WHAT TO DO: Could you transcribe the records below exactly, leaving out every picture?

GIVEN DATA:
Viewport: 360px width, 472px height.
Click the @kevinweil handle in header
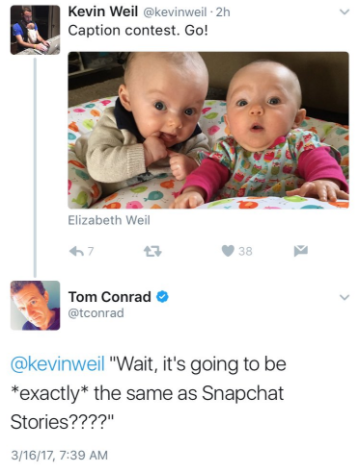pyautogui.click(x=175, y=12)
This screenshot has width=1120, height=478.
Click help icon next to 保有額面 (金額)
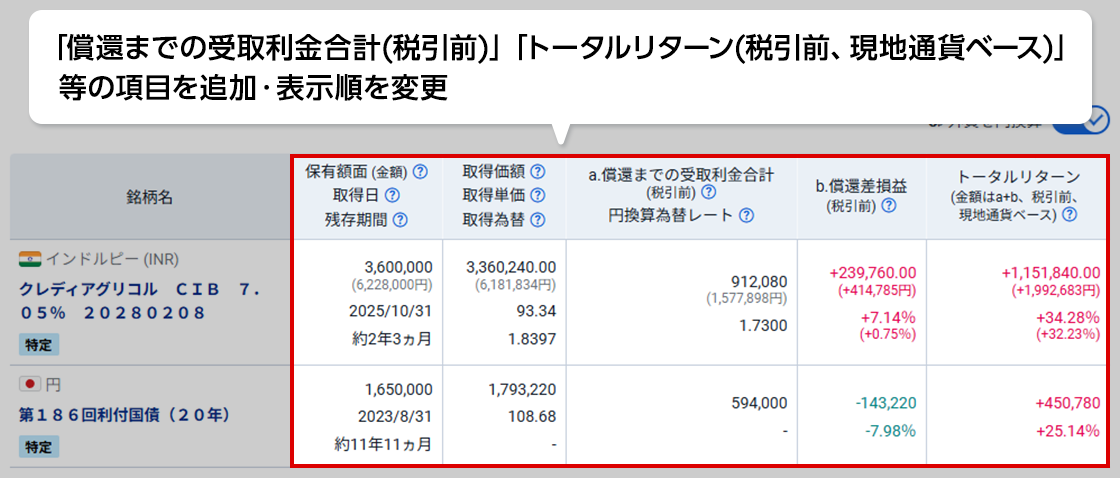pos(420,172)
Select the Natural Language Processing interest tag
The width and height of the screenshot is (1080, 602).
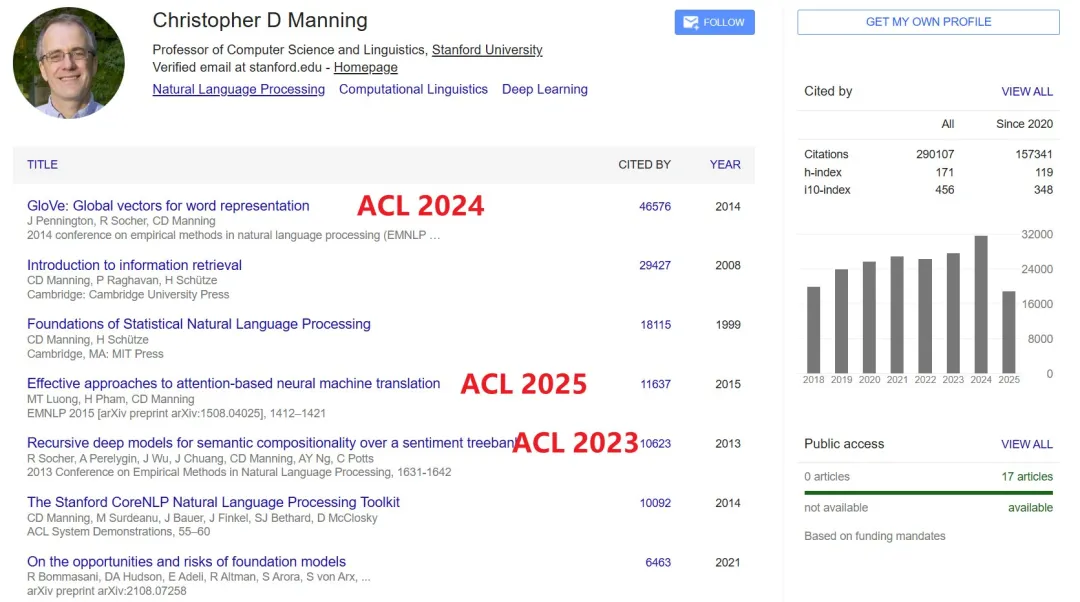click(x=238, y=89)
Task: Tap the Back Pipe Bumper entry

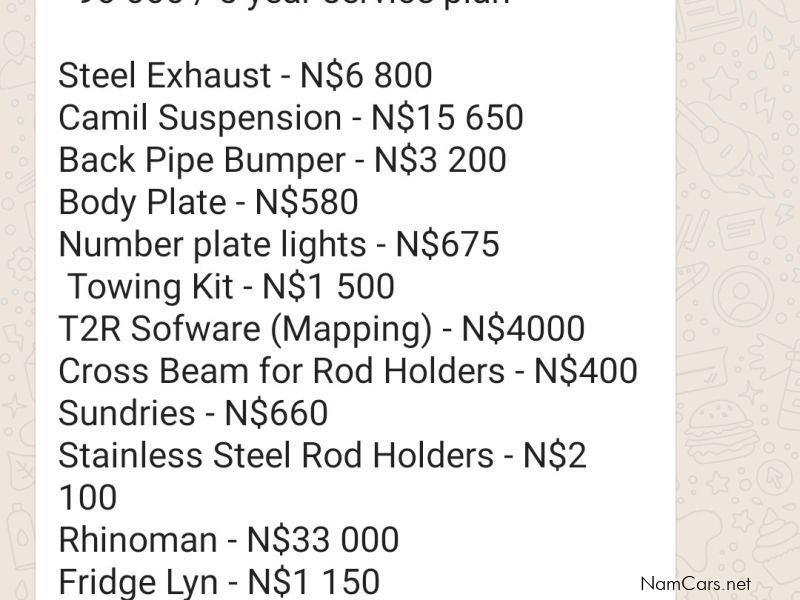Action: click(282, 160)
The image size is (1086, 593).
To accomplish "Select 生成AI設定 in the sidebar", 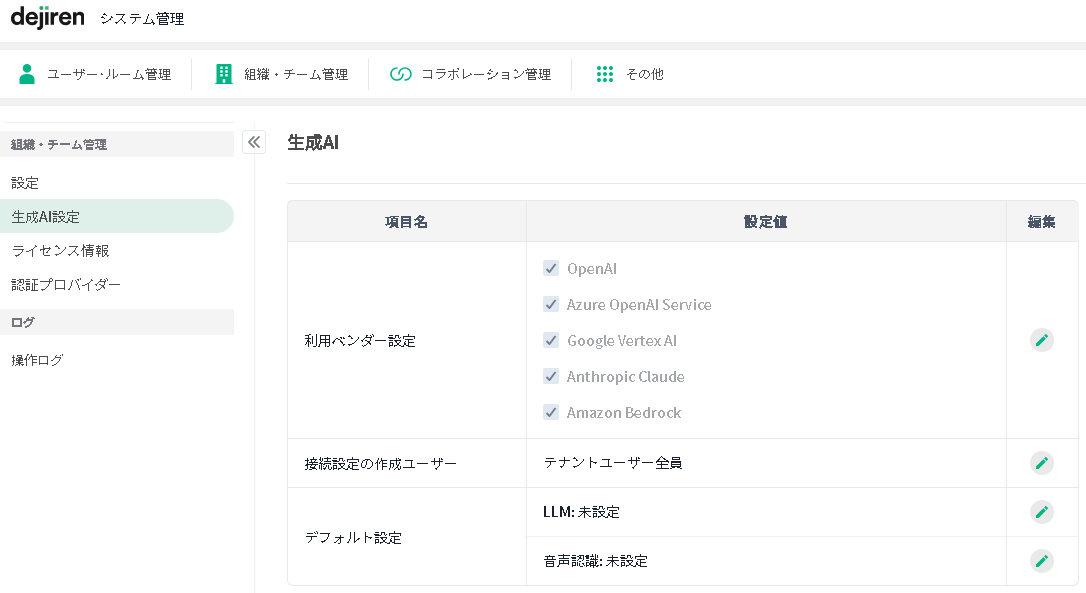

RESULT:
Viewport: 360px width, 472px height.
Click the @kevinweil handle in header
pyautogui.click(x=175, y=12)
This screenshot has width=1120, height=478.
Click help icon next to 保有額面 (金額)
pos(420,172)
Select the Natural Language Processing interest tag
The width and height of the screenshot is (1080, 602).
click(x=238, y=89)
Task: Tap the Back Pipe Bumper entry

Action: click(282, 160)
The image size is (1086, 593).
To accomplish "Select 生成AI設定 in the sidebar", 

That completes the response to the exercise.